Concerns grow with the launch of ‘mega-constellations’

Astronomers have expressed unease in recent years about the growing number of objects orbiting the planet, particularly large fleets of communications satellites known informally as ‘mega-constellations.’ 

In addition to crowding the night sky with more moving sources of artificial light, the arrival of this technology increases the probability of collisions among satellites or between satellites and other objects, generating further debris.

A summary of all objects in Earth orbit officially cataloged by the U.S. Space Surveillance Network as of 2019. Graphic by the U.S. National Aeronautics and Space Administration Orbital Debris Program Office.

Recent reports sponsored by the U.S. National Science Foundation and the United Nations Office for Outer Space Affairs identified mega-constellations as a threat to the continued utility of billions of dollars’ worth of astronomy facilities on the ground and in low-Earth orbit.

The new science results published today imply a further brightening of the night sky proportional to the number of new satellites launched and their optical characteristics on orbit. Satellite operators like SpaceX have recently worked to lower the brightness of their spacecraft through design changes.

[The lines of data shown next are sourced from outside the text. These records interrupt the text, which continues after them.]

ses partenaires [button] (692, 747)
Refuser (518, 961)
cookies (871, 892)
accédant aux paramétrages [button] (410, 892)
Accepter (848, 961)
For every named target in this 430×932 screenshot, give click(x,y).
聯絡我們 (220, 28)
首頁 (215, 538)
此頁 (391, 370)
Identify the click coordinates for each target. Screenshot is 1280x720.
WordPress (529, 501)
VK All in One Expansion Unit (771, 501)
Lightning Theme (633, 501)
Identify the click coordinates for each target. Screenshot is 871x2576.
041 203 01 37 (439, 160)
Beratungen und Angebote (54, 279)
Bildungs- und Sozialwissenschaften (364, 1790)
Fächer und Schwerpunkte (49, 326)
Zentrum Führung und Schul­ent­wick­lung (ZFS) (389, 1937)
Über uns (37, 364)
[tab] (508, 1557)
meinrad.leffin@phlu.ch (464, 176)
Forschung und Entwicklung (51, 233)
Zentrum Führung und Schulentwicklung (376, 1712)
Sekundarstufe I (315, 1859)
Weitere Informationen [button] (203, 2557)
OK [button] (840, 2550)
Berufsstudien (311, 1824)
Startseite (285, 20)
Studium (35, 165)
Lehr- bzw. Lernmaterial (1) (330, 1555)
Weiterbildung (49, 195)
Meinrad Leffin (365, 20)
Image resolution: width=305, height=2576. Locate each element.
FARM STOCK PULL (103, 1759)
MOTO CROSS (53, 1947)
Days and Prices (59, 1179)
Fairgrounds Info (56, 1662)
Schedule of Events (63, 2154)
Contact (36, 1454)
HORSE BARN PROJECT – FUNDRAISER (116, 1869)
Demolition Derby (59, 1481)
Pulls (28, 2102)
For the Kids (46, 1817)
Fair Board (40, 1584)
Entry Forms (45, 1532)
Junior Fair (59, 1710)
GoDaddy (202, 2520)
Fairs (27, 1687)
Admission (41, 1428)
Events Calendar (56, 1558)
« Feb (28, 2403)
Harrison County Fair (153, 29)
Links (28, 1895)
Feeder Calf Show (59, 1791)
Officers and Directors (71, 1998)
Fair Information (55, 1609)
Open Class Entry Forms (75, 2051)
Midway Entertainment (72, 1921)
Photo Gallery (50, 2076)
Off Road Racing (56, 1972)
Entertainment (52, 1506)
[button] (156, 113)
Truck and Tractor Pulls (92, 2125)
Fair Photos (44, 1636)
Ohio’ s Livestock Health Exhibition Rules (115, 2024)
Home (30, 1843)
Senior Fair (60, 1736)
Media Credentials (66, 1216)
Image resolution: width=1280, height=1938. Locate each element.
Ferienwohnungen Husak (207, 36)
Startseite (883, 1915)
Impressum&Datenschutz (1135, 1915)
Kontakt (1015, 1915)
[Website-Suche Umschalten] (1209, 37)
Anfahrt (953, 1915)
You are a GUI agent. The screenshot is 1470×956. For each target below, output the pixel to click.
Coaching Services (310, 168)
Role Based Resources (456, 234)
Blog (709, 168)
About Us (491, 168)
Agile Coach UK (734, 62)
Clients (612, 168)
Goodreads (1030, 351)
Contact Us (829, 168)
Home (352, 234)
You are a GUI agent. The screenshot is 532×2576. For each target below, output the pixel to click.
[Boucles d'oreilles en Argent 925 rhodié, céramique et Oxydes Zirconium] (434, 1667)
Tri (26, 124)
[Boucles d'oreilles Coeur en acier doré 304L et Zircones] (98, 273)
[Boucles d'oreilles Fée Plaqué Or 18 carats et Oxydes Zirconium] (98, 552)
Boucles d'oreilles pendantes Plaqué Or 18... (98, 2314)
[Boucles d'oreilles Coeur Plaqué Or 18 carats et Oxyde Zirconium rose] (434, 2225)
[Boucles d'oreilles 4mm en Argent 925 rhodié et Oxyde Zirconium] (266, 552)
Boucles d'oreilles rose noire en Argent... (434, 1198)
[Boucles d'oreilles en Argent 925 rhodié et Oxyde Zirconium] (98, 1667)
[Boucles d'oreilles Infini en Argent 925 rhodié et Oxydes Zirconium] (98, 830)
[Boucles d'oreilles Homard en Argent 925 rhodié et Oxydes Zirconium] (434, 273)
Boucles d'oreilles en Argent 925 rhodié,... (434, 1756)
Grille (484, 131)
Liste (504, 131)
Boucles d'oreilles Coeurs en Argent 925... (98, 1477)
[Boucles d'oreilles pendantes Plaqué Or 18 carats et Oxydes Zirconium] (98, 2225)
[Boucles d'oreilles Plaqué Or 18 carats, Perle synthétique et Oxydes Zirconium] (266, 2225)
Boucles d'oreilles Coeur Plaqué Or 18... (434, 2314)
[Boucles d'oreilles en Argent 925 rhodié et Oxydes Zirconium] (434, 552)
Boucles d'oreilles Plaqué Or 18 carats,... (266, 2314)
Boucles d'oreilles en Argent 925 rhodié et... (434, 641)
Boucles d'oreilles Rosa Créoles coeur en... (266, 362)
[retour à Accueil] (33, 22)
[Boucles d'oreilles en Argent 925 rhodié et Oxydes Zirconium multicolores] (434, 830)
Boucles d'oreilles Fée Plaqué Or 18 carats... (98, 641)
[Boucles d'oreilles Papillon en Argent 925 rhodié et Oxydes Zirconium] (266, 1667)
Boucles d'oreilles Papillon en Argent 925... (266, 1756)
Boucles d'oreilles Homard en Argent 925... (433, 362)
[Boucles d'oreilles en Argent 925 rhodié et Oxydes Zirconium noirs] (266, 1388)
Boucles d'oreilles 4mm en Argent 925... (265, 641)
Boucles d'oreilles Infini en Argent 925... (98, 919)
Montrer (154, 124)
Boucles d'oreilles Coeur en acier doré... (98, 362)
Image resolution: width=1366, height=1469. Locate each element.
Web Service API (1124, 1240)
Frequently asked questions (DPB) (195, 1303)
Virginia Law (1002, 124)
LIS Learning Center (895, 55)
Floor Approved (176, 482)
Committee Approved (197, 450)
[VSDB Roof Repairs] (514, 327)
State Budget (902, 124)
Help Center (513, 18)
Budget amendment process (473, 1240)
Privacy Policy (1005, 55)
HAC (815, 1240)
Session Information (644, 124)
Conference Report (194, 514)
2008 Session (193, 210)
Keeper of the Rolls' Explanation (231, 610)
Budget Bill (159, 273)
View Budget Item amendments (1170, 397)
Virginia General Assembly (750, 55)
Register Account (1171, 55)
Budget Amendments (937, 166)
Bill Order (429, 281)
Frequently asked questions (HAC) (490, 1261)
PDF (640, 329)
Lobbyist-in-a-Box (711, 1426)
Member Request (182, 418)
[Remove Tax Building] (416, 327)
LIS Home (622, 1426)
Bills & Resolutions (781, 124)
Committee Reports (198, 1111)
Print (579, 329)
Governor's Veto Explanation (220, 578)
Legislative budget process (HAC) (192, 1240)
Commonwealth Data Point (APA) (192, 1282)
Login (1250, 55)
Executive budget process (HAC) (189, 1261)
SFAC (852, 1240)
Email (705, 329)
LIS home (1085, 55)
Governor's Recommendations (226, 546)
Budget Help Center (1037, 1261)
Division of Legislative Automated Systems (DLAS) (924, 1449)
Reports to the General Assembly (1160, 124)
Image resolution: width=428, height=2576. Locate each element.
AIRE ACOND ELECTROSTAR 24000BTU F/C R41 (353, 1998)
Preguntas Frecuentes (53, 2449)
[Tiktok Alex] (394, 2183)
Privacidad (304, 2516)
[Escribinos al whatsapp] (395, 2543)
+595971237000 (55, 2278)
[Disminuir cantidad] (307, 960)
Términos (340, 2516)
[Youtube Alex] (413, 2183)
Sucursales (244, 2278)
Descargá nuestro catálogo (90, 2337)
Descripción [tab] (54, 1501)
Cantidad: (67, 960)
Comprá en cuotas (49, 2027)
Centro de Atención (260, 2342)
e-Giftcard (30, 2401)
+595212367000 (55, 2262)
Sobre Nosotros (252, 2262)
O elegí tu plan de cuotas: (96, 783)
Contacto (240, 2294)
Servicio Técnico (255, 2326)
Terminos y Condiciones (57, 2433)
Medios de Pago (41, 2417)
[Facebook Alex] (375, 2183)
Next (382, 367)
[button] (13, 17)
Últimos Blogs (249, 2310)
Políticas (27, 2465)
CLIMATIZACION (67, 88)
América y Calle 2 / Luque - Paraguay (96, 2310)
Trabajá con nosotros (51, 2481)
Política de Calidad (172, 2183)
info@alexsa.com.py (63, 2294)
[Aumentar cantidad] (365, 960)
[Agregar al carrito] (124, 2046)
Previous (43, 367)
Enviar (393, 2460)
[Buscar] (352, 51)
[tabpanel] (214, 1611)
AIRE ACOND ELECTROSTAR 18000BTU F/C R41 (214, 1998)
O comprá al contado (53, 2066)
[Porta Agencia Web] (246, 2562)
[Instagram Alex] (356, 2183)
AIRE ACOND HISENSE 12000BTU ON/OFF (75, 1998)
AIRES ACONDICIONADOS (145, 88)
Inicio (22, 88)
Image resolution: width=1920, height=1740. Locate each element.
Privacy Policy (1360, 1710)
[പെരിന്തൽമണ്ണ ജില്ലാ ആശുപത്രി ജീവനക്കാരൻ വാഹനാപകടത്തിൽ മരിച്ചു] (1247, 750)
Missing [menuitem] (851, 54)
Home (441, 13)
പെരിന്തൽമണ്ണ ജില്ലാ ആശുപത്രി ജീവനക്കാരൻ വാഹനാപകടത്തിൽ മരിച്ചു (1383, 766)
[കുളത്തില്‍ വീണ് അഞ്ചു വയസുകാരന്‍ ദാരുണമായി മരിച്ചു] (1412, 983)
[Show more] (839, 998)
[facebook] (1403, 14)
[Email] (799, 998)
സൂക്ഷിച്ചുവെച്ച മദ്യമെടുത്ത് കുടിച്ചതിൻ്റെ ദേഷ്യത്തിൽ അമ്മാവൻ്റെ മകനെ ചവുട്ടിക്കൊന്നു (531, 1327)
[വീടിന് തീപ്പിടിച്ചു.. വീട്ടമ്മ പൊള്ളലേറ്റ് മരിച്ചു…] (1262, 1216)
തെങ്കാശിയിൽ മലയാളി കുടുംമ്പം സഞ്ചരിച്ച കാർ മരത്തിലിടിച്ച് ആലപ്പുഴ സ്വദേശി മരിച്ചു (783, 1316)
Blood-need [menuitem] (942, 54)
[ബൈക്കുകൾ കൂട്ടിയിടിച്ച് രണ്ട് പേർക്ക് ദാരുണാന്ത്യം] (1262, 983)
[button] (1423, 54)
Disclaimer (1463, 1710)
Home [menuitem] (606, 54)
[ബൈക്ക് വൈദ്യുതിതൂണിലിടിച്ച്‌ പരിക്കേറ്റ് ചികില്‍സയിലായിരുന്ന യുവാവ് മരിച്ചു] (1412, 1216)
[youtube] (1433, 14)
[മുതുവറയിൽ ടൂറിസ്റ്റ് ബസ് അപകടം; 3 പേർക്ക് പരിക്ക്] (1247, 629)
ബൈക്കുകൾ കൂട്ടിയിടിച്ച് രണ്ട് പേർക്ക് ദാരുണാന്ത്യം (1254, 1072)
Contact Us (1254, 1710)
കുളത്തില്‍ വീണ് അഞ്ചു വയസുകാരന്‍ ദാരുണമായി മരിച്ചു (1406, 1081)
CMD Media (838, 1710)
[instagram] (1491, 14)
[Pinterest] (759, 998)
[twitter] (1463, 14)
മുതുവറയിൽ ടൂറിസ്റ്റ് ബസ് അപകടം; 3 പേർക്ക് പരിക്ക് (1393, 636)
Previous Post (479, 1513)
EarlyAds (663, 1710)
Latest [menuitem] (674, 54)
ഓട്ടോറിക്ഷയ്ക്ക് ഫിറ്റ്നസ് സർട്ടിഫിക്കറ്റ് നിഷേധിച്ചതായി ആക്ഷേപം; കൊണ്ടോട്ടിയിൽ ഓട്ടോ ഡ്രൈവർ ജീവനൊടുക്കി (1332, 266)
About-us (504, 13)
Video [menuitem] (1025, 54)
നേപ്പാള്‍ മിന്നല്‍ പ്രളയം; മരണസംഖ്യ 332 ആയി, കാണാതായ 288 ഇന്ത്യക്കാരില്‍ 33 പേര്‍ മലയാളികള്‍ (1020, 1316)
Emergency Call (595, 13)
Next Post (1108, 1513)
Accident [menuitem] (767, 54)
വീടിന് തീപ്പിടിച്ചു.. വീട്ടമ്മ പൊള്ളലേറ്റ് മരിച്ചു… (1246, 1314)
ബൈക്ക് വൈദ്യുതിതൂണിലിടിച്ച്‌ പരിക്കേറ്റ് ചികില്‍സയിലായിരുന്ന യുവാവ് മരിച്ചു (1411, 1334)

Despite these mitigating efforts, the collective effect of a sharp increase in orbiting objects stands to change the experience of the night sky for many.

The researchers hope that their work will change the nature of the ongoing dialog between satellite operators and astronomers concerning how best to manage the orbital space around the Earth.

“Our results imply that many more people than just astronomers stand to lose access to pristine night skies,” Barentine said. “This paper may really change the nature of that conversation.”